The promise of food—good food—drives us all, especially fishermen. In 1635, one William Wood, in a book called New England’s Prospects, wrote: “The basse is one of the best fishes in the country...pleasant to the pallet and wholesome to the stomach.” Craig Claiborne once claimed that striped bass would be his first choice if he were allowed but one last meal.
And striped bass can be great eating whether it’s large or small, young or not so. That’s lucky for Massachusetts fishermen, because the 34-inch rule means that any wild bass you catch in the state will probably weigh close to 18 pounds.
The wild bass that are now sold commercially are usually smaller, and the farm-raised bass that many restaurants now serve weigh in at something like a pound and a half. At Le Pescadou in New York’s SoHo, chef Sara Daniels cooks farmed bass with fresh fennel slices stuck into slits in its flesh—a variation on a technique used in France for loup de mer, or wolf fish. When the fish comes out of the oven, she flambés it in Pernod. It’s an excellent, aromatic dish.
But still, there’s something satisfying about cooking a big, wild fish that you’ve spent time in combat with. I like to streak wild striped bass steaks with a blend of brown sugar and mustard, or with thyme butter, then cook them on a very hot grill for about four minutes per side. Just one taste, and I’m right back in Nantucket, watching the seagulls with Knowles or practicing the lever cast with Norbert.

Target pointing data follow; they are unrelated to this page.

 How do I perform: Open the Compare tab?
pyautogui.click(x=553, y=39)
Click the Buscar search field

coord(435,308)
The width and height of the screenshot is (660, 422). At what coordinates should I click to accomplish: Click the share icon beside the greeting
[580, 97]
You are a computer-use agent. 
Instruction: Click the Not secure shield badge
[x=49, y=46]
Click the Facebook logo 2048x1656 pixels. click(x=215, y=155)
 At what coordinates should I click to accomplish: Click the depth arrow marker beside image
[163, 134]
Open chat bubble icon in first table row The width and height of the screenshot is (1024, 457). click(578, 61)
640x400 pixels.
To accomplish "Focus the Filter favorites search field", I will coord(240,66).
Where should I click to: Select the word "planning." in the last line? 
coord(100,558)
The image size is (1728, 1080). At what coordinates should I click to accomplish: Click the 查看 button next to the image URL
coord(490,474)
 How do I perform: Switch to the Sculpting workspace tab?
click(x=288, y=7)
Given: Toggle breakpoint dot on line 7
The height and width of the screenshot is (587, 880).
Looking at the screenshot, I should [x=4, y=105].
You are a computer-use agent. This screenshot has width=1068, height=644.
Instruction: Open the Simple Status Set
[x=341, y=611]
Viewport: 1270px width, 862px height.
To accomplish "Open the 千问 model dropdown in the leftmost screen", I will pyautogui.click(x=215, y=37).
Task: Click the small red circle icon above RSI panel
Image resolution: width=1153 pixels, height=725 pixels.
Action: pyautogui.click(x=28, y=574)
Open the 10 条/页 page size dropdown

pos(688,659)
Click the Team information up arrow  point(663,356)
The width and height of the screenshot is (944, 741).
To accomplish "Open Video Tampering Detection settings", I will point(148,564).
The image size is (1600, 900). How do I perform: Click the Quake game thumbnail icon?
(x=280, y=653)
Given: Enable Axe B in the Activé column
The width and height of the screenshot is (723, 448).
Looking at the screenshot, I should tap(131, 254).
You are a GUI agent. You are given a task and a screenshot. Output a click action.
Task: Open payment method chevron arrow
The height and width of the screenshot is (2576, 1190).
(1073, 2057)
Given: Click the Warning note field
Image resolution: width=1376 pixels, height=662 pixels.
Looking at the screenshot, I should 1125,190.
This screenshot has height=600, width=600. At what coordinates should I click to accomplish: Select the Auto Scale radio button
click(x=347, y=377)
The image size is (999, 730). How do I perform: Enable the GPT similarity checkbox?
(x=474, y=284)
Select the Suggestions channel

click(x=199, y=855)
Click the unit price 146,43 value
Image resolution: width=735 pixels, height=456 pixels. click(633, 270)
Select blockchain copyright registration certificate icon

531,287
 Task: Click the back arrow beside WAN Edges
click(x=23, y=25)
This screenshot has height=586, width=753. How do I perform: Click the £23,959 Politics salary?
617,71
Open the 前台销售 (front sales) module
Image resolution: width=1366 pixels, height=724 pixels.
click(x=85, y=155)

Or I’m out after stripers among other friends I’ve fished with over the years—working the edge of the rip in Striker’s boat, doing a sneak attack on the fish in the grasses with David. Or I’m sleeping in my waders on the sand with Lynn, or drinking vodka cocktails with Matthew, leaning against the jeep.
Surely, I’ll always pursue striped bass for its noble history, for the challenge it offers, and for its untamed taste. But mostly—and perhaps this is true of all devoted striped bass fishermen—I’ll pursue it for the spirits. With the spirits.